Anna Gawrys, Mercer University College of Pharmacy


Huntington disease (HD) is a neurological disorder that affects cognitive and physical functions. Patients with HD suffer from declining mental abilities, from psychiatric disorders, and physically from jerky, involuntary movements. The symptoms can be managed with medication but the progression of the disease cannot be prevented.  American Academy of Neurology for treatment of chorea in patients with HD recommends tetrabenazine, amantadine, or riluzole.


According to the package insert of tetrabenazine, the daily dose must be individualized and it is administered two or three times per day. [2]

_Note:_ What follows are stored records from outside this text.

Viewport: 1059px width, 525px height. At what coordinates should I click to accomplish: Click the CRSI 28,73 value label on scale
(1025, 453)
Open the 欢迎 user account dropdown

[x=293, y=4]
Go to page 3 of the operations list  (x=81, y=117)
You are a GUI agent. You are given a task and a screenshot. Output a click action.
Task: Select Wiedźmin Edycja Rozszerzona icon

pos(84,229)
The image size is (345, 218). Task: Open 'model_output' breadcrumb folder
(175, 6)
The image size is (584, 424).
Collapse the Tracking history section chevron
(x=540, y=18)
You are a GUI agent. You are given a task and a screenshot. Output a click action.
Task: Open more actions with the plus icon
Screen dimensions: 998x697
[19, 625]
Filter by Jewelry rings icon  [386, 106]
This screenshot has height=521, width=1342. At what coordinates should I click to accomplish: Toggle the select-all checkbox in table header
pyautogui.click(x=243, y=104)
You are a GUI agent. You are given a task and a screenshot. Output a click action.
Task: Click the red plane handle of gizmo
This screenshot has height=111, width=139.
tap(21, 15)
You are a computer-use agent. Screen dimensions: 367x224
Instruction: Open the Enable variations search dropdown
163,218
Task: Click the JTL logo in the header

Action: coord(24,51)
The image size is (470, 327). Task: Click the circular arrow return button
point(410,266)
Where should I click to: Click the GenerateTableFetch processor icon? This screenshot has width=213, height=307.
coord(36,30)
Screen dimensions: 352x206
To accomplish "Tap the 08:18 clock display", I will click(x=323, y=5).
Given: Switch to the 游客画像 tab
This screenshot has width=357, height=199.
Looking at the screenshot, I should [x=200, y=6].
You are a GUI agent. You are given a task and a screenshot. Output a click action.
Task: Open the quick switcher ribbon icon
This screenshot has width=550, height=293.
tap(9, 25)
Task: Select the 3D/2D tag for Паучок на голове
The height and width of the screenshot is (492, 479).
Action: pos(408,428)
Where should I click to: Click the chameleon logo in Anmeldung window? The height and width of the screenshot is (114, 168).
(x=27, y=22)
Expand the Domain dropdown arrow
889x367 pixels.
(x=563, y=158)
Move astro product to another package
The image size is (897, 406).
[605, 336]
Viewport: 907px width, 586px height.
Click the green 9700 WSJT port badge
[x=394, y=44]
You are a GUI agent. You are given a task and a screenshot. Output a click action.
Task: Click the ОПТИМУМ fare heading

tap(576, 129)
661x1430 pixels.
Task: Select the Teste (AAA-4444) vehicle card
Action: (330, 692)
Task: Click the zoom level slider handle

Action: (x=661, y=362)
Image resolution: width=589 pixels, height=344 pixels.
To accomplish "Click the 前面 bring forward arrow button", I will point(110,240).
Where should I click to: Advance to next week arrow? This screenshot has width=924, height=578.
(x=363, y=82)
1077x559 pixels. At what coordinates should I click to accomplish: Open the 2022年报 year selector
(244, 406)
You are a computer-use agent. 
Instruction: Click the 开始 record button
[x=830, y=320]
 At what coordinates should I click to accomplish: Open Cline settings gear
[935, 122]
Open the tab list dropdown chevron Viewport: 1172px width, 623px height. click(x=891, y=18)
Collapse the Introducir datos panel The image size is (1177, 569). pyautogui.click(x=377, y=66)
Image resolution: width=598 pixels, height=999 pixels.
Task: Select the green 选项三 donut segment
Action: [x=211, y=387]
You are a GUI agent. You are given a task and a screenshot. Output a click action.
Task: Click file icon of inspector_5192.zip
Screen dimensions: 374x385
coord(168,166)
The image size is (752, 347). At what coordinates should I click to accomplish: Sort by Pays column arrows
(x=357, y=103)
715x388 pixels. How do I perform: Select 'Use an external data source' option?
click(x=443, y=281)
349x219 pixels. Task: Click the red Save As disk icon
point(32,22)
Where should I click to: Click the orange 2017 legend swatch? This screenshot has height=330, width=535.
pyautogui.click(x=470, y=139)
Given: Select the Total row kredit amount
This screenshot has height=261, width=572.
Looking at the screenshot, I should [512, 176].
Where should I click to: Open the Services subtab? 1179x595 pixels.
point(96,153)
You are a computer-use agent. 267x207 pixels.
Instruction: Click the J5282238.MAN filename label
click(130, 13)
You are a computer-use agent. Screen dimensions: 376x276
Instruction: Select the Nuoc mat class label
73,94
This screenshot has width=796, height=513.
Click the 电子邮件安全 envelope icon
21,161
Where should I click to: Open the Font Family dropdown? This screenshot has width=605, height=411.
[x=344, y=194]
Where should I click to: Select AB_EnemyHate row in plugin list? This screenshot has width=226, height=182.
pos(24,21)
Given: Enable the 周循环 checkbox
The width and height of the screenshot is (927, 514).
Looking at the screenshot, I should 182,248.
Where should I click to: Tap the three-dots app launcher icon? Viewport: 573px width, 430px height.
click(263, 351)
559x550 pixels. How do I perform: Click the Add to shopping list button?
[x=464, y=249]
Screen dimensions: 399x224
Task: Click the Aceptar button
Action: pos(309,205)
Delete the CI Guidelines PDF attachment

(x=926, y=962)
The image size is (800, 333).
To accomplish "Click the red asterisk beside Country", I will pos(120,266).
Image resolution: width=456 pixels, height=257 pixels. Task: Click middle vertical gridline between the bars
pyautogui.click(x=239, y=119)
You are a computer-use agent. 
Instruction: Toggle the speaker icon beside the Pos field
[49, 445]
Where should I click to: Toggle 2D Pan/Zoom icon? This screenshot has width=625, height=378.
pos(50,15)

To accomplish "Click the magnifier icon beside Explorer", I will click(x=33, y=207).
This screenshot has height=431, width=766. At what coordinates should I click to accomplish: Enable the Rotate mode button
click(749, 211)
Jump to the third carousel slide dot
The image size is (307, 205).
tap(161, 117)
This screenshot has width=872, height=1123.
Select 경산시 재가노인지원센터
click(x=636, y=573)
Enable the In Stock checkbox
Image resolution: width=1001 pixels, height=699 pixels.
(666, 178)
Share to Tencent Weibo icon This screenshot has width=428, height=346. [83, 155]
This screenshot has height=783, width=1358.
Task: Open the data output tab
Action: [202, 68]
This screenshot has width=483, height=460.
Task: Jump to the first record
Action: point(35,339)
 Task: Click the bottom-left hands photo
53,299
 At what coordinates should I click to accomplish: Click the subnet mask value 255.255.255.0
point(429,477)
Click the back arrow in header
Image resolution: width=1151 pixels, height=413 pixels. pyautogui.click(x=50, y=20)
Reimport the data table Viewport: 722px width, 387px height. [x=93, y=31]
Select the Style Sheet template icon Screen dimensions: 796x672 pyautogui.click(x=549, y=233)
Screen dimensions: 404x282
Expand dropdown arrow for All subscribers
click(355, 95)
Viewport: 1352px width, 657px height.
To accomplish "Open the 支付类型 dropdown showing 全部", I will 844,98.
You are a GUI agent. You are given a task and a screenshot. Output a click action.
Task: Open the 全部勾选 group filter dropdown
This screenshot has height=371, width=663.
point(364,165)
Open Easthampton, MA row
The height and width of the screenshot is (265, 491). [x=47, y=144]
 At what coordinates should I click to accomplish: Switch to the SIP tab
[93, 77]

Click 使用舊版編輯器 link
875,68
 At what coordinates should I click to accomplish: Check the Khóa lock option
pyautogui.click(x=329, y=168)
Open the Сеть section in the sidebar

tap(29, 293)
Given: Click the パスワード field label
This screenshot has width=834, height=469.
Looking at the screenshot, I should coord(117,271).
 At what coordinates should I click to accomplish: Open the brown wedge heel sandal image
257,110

A New Drug Application (NDA) for deutetrabenazine was accepted by the U.S. Food and Drug Administration (FDA) for the treatment of chorea associated with HD. [3]


Title: Effect of Deutetrabenazine on Chorea Among Patients With Huntington Disease A Randomized Clinical Trial [4]

Design Randomized, double-blind, placebo-controlled study; N= 90
Objective To evaluate efficacy and safety of deutetrabenazine treatment to control chorea associated with HD
Study Groups Deutetrabenazine (n= 45); placebo (n=45)
Methods Adults diagnosed with HD and a baseline total maximal chorea score of eight or higher (range, 0-28; lower score indicates less chorea) were randomized to receive deutetrabenazine or placebo. The active agent was titrated to optimal dose level over eight weeks and maintained for four weeks, followed by a one-week washout.
Duration August 2013 –  August 2014
Primary Outcome Measure Total maximal chorea score change from baseline to maintenance therapy


Baseline Characteristics   Deutetrabenazine (n=45) Placebo (n= 45)
Age, y 55.4 52.1
Men, n (%) 22 (49) 28 (62)
White, n (%) 45 (100) 38 (84)
Cytosine-adenine-guanine (CAG) repeat length, n 43.4 44.3
36-Item Short Form (SF-36) physical functioning, mean 47.5 43.2
Berg Balance Test, mean 51.3 48.4
Results Unified HD Rating Scale Total Maximal Chorea


Deutetrabenazine (n=45) Placebo (n= 45)
Baseline, mean (SD)* 12.1 (2.7) 13.2 (3.5)
Maintenance, mean (SD)* 7.7 (3.9) 11.3 (4.1)
P-value <0.001 N/A
*SD: standard deviation
Adverse Events Common Adverse Events: somnolence (11.1%), dry mouth (8.9%), diarrhea (8.9%)
Serious Adverse Events: cholecystitis and agitated depression (2.2%)
Percentage that Discontinued due to Adverse Events: 2.2
Study Author Conclusions Among patients with chorea associated with HD, the use of deutetrabenazine compared with placebo resulted in improved motor signs at 12 weeks. Further research is needed to assess the clinical importance of the effect size and to determine longer-term efficacy and safety.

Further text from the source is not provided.